Thursday, 18 December 2014
David A Risk1, Chris M Macintyre1, Fiona Shanhun2, Peter C Almond2, Charles Lee3 and Craig Cary3, (1)St. Francis Xavier University, Earth Sciences, Antigonish, NS, Canada, (2)Lincoln University, Agriculture and Life Sciences, Lincoln, New Zealand, (3)University of Waikato, International Centre for Terrestrial Antarctic Research, Hamilton, New Zealand
Soils within the McMurdo Dry Valleys are known to respire carbon dioxide (CO2), but considerable debate surrounds the contributing sources and mechanisms that drive temporal variability. While some of the CO2 is of biological origin, other known contributors to variability include geochemical sources within, or beneath, the soil column. The relative contribution from each of these sources will depend on seasonal and environmental drivers such as temperature and wind that exert influence on temporal dynamics.

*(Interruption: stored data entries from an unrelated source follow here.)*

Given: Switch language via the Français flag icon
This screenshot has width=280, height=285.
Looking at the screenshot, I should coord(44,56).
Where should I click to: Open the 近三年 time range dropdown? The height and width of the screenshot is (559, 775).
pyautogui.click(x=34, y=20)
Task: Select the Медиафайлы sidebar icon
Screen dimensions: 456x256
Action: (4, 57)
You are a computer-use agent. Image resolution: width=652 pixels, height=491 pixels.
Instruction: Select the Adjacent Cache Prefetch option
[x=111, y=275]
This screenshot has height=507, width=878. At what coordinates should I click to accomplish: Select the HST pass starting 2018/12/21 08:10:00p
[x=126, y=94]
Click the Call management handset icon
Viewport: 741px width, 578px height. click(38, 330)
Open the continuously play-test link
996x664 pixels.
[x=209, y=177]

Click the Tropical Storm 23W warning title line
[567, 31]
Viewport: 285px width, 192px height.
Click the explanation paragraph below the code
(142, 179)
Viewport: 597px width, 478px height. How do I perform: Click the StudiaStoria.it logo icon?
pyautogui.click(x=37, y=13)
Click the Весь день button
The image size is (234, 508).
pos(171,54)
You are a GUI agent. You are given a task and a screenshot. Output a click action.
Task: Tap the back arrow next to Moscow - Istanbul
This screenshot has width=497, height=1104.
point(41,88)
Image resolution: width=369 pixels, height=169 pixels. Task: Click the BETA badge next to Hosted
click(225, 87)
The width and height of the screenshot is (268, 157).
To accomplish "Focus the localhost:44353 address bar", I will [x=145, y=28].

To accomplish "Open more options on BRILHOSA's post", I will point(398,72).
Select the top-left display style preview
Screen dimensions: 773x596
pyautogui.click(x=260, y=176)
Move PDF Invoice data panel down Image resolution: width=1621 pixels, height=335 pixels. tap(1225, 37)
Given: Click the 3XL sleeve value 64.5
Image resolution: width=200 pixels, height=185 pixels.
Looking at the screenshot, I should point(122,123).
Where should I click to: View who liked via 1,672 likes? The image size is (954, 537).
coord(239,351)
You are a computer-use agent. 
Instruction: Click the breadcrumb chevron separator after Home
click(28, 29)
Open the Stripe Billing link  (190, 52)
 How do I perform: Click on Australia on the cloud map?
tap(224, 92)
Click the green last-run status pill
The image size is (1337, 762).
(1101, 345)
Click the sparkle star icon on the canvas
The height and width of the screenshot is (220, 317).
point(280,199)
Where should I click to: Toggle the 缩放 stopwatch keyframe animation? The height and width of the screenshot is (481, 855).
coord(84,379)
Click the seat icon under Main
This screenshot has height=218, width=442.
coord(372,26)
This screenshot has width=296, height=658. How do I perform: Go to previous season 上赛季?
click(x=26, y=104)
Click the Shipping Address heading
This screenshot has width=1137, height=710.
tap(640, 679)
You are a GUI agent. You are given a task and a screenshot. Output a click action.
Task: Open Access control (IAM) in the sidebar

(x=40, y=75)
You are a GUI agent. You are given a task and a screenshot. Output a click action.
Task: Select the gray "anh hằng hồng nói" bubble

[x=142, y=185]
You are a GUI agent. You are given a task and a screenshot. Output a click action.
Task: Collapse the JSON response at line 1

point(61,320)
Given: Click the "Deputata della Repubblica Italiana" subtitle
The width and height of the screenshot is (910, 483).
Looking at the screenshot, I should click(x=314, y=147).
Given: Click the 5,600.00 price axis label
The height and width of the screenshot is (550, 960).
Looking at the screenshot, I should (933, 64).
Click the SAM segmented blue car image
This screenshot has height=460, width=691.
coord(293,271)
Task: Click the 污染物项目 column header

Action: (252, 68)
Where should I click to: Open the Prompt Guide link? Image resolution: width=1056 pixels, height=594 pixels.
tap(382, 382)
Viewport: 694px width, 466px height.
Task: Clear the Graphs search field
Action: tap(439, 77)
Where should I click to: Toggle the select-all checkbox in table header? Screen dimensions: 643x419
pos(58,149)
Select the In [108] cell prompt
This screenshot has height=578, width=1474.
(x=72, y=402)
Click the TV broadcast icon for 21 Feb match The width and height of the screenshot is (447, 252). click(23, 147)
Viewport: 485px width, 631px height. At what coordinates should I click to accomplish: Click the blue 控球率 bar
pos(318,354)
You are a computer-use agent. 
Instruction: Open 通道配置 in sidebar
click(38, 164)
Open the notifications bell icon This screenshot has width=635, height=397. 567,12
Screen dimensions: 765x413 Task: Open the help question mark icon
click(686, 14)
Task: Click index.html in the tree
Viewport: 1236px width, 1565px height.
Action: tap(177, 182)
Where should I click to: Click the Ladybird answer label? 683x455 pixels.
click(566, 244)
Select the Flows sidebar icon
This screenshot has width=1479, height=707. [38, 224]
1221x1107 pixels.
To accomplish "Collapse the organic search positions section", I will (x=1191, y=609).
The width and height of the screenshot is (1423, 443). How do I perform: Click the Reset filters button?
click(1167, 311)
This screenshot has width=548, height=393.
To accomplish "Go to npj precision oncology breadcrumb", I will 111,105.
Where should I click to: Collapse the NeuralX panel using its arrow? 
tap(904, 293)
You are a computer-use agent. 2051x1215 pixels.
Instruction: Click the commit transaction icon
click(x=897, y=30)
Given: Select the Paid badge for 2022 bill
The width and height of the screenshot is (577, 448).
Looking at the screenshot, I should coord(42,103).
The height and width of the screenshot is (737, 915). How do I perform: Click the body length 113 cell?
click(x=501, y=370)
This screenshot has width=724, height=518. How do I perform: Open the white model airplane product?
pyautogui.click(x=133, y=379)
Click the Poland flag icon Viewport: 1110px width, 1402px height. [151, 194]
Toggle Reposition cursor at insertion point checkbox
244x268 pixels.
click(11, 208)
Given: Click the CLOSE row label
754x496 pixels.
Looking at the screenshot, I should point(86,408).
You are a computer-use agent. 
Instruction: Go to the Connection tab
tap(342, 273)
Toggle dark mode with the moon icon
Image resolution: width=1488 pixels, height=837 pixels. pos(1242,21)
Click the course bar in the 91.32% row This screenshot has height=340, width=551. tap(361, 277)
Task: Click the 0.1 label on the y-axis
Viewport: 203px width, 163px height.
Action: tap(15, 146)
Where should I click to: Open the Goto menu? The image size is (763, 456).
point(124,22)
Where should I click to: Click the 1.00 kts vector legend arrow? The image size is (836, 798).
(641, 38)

To supplement a long term CO2­ surface flux monitoring station that has now recorded fluxes over three full annual cycles, in January 2014 an automated flux and depth concentration monitoring system was installed in the Spaulding Pond area of Taylor Valley, along with standard meteorological sensors, to assist in defining source contributions through time. During two weeks of data we observed marked diel variability in CO2 concentrations within the profile (~100 ppm CO2 above or below atmospheric), and of CO2 moving across the soil surface. The pattern at many depths suggested an alternating diel-scale transition from source to sink that seemed clearly correlated with temperature-driven changes in the solubility of CO2 in water films. This CO2 solution storage flux was very highly coupled to soil temperature. A small depth source of unknown origin also appeared to be present. A controlled laboratory soil experiment was conducted to confirm the magnitude of fluxes into and out of soil water films, and confirmed the field results and temperature dependence. Ultimately, this solution storage flux needs to be well understood if the small biological fluxes from these soils are to be properly quantified and monitored for change. Here, we present results from the 2013/2014 field season and these supplementary experiments, placed in the context of 3 year long term continuous measurement of soil CO2 flux within the Dry Valleys.